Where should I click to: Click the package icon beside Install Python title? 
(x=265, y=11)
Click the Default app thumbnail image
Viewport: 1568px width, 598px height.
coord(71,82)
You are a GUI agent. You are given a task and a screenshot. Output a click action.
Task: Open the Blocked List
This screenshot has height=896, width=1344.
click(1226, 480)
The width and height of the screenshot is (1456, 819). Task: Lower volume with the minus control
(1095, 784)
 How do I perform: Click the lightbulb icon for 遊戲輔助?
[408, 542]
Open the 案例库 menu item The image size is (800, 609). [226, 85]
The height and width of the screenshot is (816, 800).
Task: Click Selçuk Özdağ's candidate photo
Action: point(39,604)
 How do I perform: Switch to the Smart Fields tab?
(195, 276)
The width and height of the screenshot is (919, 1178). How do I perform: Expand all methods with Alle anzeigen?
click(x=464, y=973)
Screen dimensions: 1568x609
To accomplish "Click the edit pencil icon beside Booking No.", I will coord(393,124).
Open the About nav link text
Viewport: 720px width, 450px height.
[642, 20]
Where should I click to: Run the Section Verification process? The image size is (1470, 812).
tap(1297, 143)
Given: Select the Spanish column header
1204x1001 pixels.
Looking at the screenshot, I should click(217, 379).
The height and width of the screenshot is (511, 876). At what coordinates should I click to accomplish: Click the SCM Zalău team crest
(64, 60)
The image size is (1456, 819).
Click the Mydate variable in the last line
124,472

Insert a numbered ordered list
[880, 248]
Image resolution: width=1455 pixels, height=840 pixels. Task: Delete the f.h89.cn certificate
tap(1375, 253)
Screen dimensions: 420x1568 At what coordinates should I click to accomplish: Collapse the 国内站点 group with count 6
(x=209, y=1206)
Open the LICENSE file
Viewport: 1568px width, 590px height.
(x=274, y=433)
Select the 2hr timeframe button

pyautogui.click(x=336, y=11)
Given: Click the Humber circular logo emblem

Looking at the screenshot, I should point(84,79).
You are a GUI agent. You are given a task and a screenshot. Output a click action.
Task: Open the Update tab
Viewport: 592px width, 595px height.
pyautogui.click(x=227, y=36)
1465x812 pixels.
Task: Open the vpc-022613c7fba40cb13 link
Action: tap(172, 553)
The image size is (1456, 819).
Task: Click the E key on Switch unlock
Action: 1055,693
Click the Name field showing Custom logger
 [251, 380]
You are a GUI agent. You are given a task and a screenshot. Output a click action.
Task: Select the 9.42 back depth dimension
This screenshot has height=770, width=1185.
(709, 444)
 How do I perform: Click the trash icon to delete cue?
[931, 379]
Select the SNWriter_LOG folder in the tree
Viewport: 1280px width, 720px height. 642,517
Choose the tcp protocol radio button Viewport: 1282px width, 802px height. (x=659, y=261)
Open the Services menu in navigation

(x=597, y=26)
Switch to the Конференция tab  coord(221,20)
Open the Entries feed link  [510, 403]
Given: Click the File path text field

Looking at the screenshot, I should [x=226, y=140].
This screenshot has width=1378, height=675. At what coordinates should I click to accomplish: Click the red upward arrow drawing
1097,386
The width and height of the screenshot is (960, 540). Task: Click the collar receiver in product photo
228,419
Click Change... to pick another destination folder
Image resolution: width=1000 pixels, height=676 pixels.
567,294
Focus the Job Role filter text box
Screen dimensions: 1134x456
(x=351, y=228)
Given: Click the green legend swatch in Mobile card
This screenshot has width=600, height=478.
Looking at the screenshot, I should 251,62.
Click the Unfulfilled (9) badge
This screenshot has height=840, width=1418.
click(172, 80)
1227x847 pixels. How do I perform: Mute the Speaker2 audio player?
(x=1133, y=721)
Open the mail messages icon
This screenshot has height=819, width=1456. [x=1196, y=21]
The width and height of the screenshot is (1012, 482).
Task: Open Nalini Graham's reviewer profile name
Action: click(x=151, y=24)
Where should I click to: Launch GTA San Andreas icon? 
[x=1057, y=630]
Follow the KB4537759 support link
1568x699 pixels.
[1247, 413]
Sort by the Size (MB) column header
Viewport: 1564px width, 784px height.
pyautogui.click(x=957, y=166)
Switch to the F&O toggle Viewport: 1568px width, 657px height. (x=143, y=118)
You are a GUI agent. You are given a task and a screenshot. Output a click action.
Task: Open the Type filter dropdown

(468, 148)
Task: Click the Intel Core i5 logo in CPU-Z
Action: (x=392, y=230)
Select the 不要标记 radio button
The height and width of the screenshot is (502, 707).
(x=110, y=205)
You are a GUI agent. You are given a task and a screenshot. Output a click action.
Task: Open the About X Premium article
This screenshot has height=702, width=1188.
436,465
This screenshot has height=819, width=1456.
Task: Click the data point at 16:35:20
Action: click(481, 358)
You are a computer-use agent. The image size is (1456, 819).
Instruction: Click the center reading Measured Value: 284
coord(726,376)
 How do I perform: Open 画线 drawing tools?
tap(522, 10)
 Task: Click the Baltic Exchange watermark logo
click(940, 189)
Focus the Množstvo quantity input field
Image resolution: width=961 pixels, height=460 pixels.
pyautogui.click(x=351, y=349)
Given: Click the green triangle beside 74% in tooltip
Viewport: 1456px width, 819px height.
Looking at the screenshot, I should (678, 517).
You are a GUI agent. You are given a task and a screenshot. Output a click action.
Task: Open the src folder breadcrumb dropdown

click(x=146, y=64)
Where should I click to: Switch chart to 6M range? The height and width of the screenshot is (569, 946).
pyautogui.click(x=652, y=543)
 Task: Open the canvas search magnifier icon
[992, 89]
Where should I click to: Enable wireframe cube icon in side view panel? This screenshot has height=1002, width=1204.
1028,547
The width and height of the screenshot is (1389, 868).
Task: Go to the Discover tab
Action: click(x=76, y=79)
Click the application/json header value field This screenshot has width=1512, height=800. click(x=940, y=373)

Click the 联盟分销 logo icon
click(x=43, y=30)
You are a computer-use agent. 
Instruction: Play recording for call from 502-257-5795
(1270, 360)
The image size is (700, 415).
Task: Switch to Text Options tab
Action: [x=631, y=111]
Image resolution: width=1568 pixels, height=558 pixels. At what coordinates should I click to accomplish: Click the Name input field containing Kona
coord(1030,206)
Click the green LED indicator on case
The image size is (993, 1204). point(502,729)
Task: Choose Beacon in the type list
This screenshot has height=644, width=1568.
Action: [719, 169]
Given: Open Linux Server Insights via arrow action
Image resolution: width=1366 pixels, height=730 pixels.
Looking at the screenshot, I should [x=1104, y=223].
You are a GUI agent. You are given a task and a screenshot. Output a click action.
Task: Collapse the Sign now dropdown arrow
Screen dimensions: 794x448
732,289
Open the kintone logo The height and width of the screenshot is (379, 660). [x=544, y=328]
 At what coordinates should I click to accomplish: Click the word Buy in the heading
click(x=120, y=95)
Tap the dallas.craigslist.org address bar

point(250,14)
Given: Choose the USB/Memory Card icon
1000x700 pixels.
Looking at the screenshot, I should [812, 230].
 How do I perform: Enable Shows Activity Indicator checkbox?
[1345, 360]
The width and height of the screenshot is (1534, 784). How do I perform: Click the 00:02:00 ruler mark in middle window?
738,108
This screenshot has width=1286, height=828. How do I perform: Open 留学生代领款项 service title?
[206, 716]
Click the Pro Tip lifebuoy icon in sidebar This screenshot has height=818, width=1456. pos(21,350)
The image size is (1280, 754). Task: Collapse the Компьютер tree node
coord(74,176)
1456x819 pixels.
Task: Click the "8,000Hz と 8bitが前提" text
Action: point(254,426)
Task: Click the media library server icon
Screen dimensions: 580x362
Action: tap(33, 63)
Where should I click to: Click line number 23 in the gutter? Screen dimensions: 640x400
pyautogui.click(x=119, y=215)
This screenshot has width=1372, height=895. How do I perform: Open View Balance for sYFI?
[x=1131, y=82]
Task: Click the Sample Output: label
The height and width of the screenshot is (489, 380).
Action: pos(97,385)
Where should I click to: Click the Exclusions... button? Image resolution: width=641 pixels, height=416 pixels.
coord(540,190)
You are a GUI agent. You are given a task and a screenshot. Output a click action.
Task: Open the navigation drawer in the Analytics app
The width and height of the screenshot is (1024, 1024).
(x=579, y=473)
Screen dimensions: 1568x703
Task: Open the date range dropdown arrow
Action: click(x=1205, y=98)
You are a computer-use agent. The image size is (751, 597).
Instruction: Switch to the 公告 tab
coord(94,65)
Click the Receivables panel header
==================================================
** TASK STATEMENT **
Copy out every row above that contains the string "input". Uppercase and lowercase count as different.

** REPLY TO THE TASK **
Focus the Množstvo quantity input field
Image resolution: width=1568 pixels, height=558 pixels. At what coordinates should I click to accomplish: Click the Name input field containing Kona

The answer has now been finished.